3rd Sunday of Advent A

The Gospel on this joyous Sunday begins in a dark place both literally and figuratively.  John the Baptist has been imprisoned by King Herod after his astoundingly successful ministry in the desert.   John had preached about the need for repentance and the forgiveness of sins through his baptism.  And before his arrest, he had pinned his hopes on Jesus, the one he believed to be the long promised Messiah to rescue Israel.  His influence had grown so large that he was considered a threat to the king whom he had directly criticized.

Now in prison, under the constant threat of death, John seems to be having his doubts about Jesus.  Perhaps Jesus was not meeting his expectation of a Messiah; perhaps the Jesus movement had not developed the momentum he expected.  He is worried about his legacy – had he prepared the path for the right man?  He was experiencing what John of the Cross would describe 1500 years later as a dark night of the soul.

He looks for reassurance and sends his disciples to ask Jesus the only question that matters.  “Are you the one who is to come, or should we look for another?”  Jesus’ answer is succinct, powerful and right from the scriptures.  “Go and tell John what you hear and see:  the blind regain their sight, the lame walk, lepers are cleansed, the deaf hear, the dead are raised, and the poor have the good news proclaimed to them.”  John must have known great peace at his not too far off death knowing Jesus was indeed all he had prayed he would be.

But in a different age, at a different time, the “only question that matters” still haunts: “Are you the one who is to come, or should we look for another?”  It comes from those who wonder if Jesus truly is their answer.  It comes often but not always from a younger generation whose doubts are rooted in their values.  In an increasingly material world, how can we put something as immaterial as God at the center of it? In a scientific world that demands that each proof be based on evidence, what role does faith have to play?  In an increasingly cynical world, who relies on miracles?

We no longer have Jesus to defend himself, we only have his Church, a powerful institution at a time when every institution is suspect.  We cannot point as Christ did to John the Baptist to those who have been healed or as they came to Lazarus after he was raised from the dead.  We only have their stories.  Is that enough?  I believe it is.  I bet my life on it.  So did you.

It is enough because of the keeping of the promise of proclaiming the good news to the poor.  It is what we do in our teaching and above all in our actions.  You would be stunned by the thousands of pounds our parish donates each year to our local food pantries.  We open the doors of our school to anyone without regard to their ability to pay because God does not ration the Gospel to only those who can afford it.  We welcome every vulnerable population and let them know they belong.

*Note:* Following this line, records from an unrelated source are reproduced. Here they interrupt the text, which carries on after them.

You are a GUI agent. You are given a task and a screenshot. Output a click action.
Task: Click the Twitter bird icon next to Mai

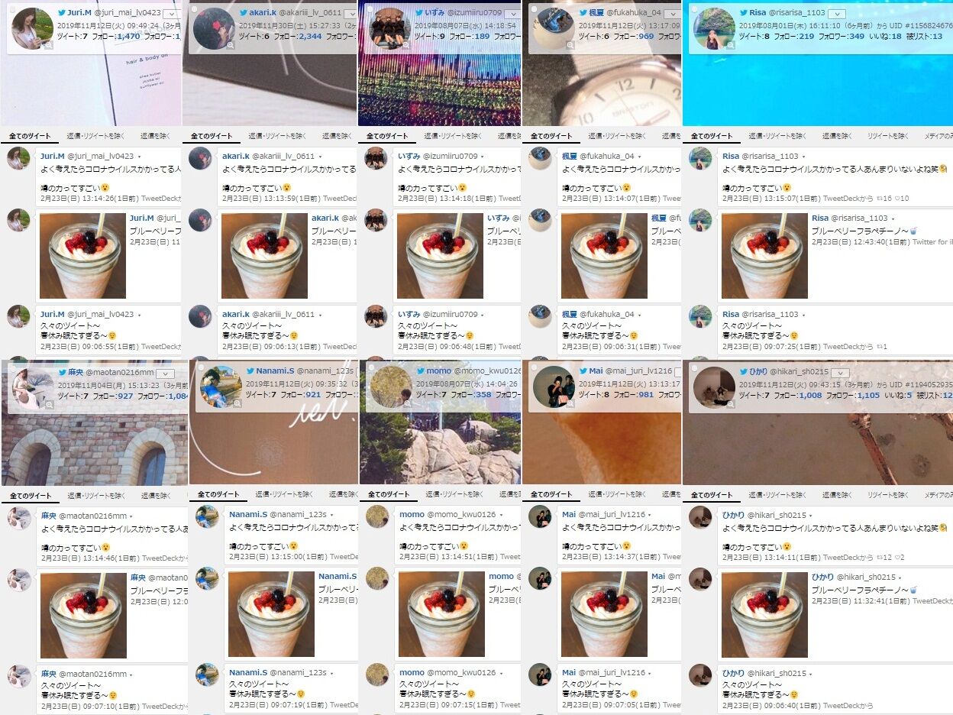[583, 371]
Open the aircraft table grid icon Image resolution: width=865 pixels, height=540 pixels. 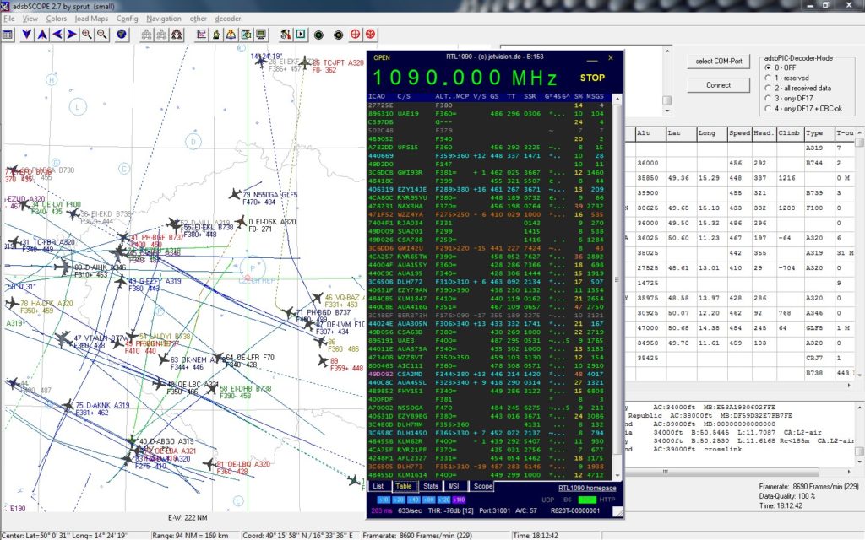7,35
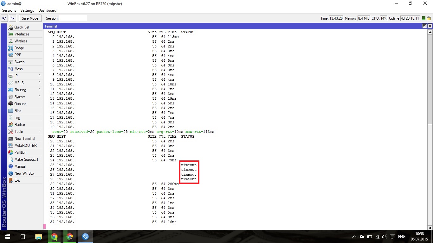Viewport: 433px width, 243px height.
Task: Click the Redo arrow icon in toolbar
Action: pos(13,18)
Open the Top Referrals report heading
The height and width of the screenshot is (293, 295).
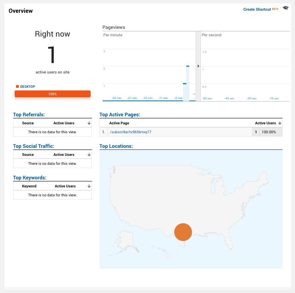29,115
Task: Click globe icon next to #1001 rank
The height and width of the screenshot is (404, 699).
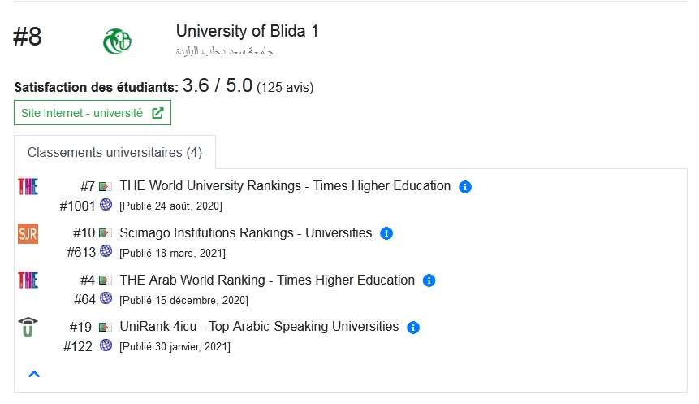Action: pos(106,205)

This is such a Jesus instinct- to not see others’ weaknesses as competitive advantages for ourselves, but to instead feel beholden to the poor.  We are called not to exploit the least among us, but to serve them.  We do not look down on the least fortunate but honor life and value it from the moment of conception throughout all their lives.  It is impossible to be Christian without loving the poor and recognizing the poverty within each of us because the poor and darker parts of our lives and the lives of others is where Jesus abides now.  Proclaiming and lifting up the poor is not “merely charitable,” it is the foundation of our salvation.

And finally, we rely on loving as Jesus Christ taught us.  As materialistic, scientific and cynical we may all be, we put love at the center of our existence.  And at some level we know that love is not a hormonal outcome or a chemical reaction.  It is what moves us.  It makes all the difference worth making in our lives.  Ironically then, despite the protestations, we do place something immaterial at the heart of the matter.  What requires more faith than love?  Love is the food of the Divine.

And if I am going to love, I am going to love the way it has been described and lived by Jesus.  He explained it with command and intimacy. As if it were his own idea.  Because it was.  Who else could have defined love as laying down one’s life for one’s friends?  How else would we discover that to live our life we would have to surrender it?  How wide he made love so that it would also embrace our enemies for every other solution leads to death?  He called for a love that was whole, that rejected violence and made the stranger a neighbor with a reasoning and a hope that could only be divine.

This is the soul of the human experience. There is no love without sacrifice.  There is no moving forward in our relationships without mercy.  There is no resurrection without death. Jesus did not explain love, he embodied it.  If this is what you believe love is, why wait for another?  Jesus Christ is here.  Jesus Christ is Lord.